## Exercise objective:
Starting at the line below holding "Task: Click the Send" and stopping at the line holding "Task: Switch to the 结果 1 tab", print every line exactly, both ends included, and leave the rest out.

Start of The input

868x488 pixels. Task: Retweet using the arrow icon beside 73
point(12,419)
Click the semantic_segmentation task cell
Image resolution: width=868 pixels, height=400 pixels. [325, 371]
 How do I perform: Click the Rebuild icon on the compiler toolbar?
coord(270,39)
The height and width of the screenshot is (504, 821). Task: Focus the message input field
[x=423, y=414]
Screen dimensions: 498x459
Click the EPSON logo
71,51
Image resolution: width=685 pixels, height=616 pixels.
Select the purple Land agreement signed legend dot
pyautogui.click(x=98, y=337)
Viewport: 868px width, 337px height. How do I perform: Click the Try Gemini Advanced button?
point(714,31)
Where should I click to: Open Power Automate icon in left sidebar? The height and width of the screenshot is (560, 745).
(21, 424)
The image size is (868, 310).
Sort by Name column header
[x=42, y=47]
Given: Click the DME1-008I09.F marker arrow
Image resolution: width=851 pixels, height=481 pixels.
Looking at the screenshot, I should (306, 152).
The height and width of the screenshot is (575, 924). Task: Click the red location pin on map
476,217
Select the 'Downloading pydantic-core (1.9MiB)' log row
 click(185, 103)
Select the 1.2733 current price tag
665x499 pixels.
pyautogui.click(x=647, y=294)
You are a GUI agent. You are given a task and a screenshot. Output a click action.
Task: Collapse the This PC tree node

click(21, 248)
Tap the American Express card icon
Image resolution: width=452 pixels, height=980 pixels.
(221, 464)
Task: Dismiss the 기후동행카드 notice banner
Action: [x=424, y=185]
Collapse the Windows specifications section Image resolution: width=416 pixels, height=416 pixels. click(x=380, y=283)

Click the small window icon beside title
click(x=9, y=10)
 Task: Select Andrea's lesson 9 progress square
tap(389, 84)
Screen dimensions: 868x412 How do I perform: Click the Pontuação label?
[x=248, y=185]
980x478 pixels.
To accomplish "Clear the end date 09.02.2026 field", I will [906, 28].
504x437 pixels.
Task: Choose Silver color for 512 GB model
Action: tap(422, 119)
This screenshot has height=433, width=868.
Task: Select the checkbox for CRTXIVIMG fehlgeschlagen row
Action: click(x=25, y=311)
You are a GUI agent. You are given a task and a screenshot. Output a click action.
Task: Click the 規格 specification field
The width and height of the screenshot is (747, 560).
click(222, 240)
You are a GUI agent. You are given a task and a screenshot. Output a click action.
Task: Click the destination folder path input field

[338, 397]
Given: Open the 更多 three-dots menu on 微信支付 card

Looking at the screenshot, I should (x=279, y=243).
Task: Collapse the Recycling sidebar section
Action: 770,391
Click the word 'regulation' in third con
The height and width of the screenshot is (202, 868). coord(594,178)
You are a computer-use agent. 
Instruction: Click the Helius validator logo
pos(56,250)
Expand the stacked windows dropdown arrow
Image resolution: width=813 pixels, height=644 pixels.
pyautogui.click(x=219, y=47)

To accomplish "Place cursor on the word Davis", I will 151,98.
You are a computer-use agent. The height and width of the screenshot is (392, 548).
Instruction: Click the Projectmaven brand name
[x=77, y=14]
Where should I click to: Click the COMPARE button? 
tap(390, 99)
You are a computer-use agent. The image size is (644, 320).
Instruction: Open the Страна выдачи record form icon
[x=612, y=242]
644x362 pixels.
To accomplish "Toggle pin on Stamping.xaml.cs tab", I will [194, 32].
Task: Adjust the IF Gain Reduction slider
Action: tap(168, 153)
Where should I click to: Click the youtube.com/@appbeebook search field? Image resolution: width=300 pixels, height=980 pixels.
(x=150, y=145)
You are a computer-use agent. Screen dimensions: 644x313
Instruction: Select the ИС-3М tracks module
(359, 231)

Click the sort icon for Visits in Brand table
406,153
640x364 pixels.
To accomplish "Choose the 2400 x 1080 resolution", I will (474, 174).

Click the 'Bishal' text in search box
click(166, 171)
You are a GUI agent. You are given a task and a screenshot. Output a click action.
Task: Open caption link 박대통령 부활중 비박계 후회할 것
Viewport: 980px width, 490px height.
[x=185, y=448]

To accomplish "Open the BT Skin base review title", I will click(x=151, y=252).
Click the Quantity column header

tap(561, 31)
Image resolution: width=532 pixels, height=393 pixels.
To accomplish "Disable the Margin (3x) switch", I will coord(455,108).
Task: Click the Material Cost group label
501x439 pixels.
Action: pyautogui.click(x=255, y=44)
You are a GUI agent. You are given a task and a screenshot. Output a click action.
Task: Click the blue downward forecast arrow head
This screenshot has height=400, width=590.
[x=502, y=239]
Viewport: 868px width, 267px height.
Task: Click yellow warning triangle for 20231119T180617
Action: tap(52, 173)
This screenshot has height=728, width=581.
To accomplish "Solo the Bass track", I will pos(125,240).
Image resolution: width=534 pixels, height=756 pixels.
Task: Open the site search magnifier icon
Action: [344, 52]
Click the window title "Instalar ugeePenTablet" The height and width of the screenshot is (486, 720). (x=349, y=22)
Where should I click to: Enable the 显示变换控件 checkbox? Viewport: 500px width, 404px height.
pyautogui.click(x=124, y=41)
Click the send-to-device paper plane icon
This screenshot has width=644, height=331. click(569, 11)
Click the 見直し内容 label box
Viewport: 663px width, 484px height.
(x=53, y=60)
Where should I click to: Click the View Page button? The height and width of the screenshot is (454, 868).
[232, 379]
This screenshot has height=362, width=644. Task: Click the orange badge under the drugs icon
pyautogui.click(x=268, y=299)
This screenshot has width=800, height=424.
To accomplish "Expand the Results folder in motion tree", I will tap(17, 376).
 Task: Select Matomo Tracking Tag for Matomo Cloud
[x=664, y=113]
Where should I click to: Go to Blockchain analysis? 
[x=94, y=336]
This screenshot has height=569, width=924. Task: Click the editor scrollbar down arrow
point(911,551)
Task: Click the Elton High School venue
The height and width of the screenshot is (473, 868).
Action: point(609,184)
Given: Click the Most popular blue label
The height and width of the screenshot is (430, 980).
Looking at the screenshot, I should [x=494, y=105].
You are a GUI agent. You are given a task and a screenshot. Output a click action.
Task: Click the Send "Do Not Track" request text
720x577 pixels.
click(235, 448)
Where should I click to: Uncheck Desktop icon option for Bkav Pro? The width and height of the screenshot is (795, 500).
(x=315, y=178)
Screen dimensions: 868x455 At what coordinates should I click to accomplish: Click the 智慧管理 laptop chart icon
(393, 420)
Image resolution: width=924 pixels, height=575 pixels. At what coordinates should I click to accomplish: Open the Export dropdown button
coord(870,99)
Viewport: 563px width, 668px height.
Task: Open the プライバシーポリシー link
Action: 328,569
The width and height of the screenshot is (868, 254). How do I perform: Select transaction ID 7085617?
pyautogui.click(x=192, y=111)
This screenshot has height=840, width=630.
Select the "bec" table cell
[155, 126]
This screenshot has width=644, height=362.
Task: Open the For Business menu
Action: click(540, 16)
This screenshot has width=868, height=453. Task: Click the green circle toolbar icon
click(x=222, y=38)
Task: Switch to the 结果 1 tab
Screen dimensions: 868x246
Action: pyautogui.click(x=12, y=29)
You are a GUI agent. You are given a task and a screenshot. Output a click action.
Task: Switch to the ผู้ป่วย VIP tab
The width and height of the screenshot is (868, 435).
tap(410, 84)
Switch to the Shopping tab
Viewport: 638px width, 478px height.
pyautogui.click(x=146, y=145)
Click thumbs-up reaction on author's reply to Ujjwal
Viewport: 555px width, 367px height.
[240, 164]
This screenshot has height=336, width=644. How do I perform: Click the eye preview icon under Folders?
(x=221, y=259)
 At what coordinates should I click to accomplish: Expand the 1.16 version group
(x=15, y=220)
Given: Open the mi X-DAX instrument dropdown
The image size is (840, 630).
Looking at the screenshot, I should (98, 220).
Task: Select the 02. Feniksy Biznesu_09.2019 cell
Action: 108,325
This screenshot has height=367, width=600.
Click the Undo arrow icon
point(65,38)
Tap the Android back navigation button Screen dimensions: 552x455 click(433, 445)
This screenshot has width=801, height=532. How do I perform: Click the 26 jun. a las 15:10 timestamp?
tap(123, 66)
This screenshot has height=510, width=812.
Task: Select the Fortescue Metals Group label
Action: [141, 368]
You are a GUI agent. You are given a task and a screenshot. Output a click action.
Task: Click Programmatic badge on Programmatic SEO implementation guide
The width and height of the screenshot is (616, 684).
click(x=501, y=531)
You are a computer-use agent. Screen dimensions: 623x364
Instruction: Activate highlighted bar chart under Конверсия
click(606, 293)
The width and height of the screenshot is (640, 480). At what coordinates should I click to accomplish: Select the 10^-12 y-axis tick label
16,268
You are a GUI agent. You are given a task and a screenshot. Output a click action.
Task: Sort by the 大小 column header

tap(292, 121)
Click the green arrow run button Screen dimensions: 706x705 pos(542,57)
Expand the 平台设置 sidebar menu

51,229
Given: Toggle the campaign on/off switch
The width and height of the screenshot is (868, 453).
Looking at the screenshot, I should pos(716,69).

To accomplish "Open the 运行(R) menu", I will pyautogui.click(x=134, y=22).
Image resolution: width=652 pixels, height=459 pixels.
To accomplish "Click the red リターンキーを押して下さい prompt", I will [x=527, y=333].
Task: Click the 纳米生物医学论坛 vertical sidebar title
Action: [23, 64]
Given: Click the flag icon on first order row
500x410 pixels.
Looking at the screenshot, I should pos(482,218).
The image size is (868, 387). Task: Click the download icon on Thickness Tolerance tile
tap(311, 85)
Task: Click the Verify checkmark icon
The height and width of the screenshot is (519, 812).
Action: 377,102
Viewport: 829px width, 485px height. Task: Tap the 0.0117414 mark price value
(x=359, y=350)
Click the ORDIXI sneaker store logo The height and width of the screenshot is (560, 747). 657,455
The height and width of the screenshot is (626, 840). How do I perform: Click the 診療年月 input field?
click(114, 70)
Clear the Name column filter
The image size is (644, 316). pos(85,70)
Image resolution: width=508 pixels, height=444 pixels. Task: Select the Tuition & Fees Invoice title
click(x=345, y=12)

End of The input

## Output below:
Task: Click the Send "Do Not Track" request text
720x577 pixels.
click(235, 448)
Where should I click to: Uncheck Desktop icon option for Bkav Pro? The width and height of the screenshot is (795, 500).
(x=315, y=178)
Screen dimensions: 868x455 At what coordinates should I click to accomplish: Click the 智慧管理 laptop chart icon
(393, 420)
Image resolution: width=924 pixels, height=575 pixels. At what coordinates should I click to accomplish: Open the Export dropdown button
coord(870,99)
Viewport: 563px width, 668px height.
Task: Open the プライバシーポリシー link
Action: 328,569
The width and height of the screenshot is (868, 254). How do I perform: Select transaction ID 7085617?
pyautogui.click(x=192, y=111)
This screenshot has height=840, width=630.
Select the "bec" table cell
[155, 126]
This screenshot has width=644, height=362.
Task: Open the For Business menu
Action: click(540, 16)
This screenshot has width=868, height=453. Task: Click the green circle toolbar icon
click(x=222, y=38)
Task: Switch to the 结果 1 tab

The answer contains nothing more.